## Requirements
Output as a numbered list, with blank lines left out, only the lines of the records from the one containing "This screenshot has height=658, width=1688." through the one containing "Looking at the screenshot, I should [66, 90].", both included.

[start Provided data]

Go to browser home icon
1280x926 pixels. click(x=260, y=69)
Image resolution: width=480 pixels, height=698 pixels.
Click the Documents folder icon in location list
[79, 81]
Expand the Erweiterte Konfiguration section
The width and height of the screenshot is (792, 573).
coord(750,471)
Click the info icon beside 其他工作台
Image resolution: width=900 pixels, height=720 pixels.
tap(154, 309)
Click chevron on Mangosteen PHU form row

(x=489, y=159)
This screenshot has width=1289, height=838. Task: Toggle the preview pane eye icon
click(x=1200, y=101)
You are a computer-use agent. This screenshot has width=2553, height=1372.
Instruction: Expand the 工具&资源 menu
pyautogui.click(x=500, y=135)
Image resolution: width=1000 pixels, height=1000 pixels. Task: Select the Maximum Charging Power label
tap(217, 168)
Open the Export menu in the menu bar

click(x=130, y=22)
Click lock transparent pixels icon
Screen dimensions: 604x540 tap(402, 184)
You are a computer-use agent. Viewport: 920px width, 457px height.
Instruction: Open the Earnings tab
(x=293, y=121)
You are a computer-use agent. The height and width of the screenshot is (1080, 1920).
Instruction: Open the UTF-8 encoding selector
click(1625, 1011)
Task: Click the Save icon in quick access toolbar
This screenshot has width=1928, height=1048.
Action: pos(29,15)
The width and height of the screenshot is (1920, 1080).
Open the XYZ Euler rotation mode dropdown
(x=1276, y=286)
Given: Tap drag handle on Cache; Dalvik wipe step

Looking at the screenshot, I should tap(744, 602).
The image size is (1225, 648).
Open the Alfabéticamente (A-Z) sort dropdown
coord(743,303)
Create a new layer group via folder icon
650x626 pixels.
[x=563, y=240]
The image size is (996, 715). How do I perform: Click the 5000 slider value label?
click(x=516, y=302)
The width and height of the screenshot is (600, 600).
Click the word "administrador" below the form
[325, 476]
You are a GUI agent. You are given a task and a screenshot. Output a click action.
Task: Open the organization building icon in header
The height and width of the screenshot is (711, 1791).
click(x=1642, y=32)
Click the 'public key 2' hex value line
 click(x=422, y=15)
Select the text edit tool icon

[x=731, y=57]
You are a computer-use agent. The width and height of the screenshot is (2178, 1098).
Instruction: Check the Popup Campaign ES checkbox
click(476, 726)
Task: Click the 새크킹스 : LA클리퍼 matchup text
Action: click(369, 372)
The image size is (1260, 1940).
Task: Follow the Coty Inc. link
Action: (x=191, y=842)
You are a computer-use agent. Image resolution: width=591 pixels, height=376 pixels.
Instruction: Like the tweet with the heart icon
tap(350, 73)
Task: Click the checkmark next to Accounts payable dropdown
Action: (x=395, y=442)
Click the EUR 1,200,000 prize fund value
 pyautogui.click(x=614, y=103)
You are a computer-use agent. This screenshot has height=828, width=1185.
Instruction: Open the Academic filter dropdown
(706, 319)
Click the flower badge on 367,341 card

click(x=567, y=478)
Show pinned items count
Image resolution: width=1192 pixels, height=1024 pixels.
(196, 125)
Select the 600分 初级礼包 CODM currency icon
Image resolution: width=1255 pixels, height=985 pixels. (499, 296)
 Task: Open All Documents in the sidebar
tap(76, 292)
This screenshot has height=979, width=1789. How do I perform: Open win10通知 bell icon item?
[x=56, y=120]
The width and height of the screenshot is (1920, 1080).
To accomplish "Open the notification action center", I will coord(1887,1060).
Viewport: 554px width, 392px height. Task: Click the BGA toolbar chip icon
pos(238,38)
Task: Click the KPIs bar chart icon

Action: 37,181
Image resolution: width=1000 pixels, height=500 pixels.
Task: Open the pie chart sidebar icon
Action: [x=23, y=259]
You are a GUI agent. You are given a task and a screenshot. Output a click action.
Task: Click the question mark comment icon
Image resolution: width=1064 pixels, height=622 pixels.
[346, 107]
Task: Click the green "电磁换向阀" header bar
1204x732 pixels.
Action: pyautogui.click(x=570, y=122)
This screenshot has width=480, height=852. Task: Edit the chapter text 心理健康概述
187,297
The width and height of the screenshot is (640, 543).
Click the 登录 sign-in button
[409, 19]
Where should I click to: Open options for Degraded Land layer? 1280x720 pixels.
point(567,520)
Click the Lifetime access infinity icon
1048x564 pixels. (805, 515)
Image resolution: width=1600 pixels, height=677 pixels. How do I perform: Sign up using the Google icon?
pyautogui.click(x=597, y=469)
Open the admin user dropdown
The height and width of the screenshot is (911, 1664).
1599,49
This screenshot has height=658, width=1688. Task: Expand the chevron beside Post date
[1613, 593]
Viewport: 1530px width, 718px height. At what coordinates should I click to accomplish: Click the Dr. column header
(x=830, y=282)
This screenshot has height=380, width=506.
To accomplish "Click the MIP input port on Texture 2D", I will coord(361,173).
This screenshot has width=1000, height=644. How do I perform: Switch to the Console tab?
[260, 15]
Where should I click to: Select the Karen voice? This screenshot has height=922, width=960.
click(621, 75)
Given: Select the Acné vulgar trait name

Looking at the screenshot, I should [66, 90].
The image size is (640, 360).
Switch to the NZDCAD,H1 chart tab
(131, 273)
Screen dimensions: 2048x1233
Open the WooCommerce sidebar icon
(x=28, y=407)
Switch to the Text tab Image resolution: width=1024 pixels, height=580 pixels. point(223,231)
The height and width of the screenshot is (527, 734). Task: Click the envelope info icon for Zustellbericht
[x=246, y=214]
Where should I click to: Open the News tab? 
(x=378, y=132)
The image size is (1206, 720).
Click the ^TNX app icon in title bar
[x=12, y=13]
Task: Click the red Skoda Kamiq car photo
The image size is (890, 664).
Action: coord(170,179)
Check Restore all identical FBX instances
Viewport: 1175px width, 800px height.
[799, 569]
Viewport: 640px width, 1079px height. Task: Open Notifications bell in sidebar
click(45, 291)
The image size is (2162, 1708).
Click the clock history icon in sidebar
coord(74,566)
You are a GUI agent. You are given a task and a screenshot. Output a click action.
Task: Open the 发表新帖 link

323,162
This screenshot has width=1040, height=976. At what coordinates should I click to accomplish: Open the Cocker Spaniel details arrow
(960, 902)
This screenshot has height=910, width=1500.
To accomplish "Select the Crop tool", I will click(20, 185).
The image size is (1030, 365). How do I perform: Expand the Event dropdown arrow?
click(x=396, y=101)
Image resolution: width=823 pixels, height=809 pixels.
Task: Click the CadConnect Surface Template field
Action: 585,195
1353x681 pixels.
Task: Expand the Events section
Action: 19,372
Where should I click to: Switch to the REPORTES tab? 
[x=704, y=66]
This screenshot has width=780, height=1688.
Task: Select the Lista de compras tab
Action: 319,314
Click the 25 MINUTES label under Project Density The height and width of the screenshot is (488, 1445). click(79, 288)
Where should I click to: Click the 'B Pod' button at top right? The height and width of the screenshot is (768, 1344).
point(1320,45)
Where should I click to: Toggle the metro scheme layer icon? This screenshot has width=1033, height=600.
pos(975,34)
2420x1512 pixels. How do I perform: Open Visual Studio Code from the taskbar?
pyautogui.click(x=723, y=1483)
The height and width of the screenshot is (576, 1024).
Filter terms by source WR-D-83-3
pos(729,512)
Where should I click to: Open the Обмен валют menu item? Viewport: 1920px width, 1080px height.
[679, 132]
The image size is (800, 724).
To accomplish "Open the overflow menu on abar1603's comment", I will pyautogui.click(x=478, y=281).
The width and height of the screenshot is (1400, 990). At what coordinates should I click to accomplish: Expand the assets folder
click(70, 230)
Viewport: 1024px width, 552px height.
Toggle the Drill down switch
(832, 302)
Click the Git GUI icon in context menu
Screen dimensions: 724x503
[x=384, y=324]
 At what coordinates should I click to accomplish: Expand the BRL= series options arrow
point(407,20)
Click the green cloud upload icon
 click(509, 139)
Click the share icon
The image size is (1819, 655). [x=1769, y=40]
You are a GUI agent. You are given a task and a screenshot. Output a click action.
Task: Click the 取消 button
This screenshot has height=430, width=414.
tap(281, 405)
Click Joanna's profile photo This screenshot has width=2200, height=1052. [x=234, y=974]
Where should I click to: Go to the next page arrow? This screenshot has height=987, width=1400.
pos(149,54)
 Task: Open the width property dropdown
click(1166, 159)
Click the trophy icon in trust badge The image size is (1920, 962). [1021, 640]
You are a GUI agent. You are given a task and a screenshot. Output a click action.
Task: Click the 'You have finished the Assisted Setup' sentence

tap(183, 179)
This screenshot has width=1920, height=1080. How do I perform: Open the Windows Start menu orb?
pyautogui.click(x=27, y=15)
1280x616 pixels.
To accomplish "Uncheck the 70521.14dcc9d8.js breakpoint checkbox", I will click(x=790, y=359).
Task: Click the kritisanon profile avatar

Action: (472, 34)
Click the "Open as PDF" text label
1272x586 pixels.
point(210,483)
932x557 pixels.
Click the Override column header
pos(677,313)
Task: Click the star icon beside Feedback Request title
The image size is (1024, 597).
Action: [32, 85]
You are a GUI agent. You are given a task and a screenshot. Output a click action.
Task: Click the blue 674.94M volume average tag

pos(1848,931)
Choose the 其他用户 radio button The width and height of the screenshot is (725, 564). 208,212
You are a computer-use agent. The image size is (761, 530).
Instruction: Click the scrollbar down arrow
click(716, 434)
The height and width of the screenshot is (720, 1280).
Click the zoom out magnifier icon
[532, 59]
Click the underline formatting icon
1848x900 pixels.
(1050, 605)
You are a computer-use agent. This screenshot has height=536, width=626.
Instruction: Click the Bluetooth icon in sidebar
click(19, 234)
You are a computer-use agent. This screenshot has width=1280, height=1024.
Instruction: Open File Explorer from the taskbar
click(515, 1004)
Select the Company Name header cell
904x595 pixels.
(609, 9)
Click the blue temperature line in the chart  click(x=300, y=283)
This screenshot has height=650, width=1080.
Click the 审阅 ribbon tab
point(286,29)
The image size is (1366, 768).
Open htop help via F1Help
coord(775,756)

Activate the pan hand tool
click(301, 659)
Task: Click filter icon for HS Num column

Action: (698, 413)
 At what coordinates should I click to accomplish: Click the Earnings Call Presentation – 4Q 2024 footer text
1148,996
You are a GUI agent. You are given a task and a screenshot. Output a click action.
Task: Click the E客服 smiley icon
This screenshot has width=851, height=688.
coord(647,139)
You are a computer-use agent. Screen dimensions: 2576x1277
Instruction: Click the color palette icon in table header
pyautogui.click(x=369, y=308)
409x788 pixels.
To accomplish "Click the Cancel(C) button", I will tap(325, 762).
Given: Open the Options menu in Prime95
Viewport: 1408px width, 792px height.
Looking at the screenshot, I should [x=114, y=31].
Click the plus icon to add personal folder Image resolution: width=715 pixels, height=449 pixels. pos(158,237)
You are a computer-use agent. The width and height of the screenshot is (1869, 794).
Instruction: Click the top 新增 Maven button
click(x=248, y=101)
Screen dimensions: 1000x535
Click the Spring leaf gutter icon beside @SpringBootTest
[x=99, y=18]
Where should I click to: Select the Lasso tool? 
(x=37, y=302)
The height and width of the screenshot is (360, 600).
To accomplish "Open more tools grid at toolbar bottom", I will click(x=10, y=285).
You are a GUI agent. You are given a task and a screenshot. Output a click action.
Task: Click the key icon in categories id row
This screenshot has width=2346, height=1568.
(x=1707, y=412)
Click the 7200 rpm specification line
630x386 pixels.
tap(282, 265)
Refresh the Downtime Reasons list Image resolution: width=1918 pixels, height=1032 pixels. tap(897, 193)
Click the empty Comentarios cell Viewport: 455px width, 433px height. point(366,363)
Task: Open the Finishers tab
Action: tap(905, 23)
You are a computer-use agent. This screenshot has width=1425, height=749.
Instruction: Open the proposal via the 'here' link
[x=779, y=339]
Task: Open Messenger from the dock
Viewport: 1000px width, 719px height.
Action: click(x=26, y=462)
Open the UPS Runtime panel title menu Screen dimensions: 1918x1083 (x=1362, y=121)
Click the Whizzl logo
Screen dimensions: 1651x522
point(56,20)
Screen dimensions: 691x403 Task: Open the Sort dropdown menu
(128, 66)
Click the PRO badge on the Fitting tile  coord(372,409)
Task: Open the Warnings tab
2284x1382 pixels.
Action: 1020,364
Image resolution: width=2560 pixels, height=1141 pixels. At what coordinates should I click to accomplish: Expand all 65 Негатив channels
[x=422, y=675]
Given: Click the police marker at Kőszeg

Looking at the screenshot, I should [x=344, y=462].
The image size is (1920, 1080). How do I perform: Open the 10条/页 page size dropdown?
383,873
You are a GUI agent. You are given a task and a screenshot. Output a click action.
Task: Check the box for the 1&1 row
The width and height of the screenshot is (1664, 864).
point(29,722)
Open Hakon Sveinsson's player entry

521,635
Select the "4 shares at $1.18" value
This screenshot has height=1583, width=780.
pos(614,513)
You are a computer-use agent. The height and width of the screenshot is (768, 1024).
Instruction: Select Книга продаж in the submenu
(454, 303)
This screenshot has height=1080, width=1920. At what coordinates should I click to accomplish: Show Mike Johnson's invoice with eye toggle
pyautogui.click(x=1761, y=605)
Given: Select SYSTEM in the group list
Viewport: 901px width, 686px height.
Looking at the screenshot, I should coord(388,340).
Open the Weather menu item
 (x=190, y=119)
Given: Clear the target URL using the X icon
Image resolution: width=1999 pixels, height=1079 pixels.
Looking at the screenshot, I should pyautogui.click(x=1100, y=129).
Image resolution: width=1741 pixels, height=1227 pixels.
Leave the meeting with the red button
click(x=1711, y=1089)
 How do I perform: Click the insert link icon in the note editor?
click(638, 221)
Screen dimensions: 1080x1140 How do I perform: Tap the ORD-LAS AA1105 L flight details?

[end Provided data]

## The result
1. This screenshot has height=658, width=1688. Task: Expand the chevron beside Post date
2. [1613, 593]
3. Viewport: 1530px width, 718px height. At what coordinates should I click to accomplish: Click the Dr. column header
4. (x=830, y=282)
5. This screenshot has height=380, width=506.
6. To accomplish "Click the MIP input port on Texture 2D", I will coord(361,173).
7. This screenshot has width=1000, height=644. How do I perform: Switch to the Console tab?
8. [260, 15]
9. Where should I click to: Select the Karen voice? This screenshot has height=922, width=960.
10. click(621, 75)
11. Given: Select the Acné vulgar trait name
12. Looking at the screenshot, I should [66, 90].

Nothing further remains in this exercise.